L'ACCORDO FRANCO-RUSSO

 

 

Un proprietario patriota ha appena avuto una buona idea: in onore della Santa Russia, ha dato, ai suoi inquilini poveri, ricevuta del mese di ottobre- primo trimestre dall'Alleanza! [1].

- Vanno benissimo, egli dice, i Te Deum, le ovazioni, i complimenti ed i brindisi ed i discorsi; ma poiché la Francia esulta, che tutto va bene, che si è felici, esige celebrare l'istante con qualche fatto assolutamente eccezionale. I San-Cyriani, usciti quest'anno, danno alla loro promozione un nome russo: è il saluto della Spada. Noi altri, i buon borghesi saluteremo con il Portafoglio- e sarà l'accordo Franco-Russo.

Una misura per nulla. Un accordo di grazia. Che tratto di genio.

Che tratto di unione.

L'idea deve fare la sua strada, essere adottata, essere acclamata. La data sarà gloriosa. E forse per molto tempo non si suonerà più l'inno russo se non quando ci si ricorderà del bel gesto durante un ricevimento.
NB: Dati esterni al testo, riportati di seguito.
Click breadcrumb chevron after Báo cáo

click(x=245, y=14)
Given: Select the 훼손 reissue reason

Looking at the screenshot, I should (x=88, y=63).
È l'abbandono dei privilegi. Dopo la notte del 4 agosto: la notte d'ottobre...

 

Proprietariuccio, più lotta e mi dà un bacio...

 

 

Bisognerebbe non aver mai lasciato un semestre in sospeso presso il proprio portinaio per non essere affatto commosso sino alle lacrime dall'iniziativa di questo bravo proprietario- di cui naturalmente ignoro l'indirizzo ed il nome- ma che, è certo, non sarà da nessuno chiamato il signor Vautour.

Si pronuncerà signor Colombo, lo si chiamerà piccolo padre.

Ed i poveri diavoli minacciati di sfratto, i cittadini che gli ufficiali giudiziari della Patria si dispongono a spogliare,  la quinta sul cortile, le mansarde, riconosceranno all'alleanza cosacca dei vantaggi apprezzabili.

Una volta, l'accordo sarà loro clemente.

Non li si deporterà dall'isba.

La decisione eroica dei notabili affittuari di immobili avrebbe d'altronde, per se stessi, un lato fruttuosamente pratico.

Essa permetterebbe loro, a buon conto, di fare mostra di carità.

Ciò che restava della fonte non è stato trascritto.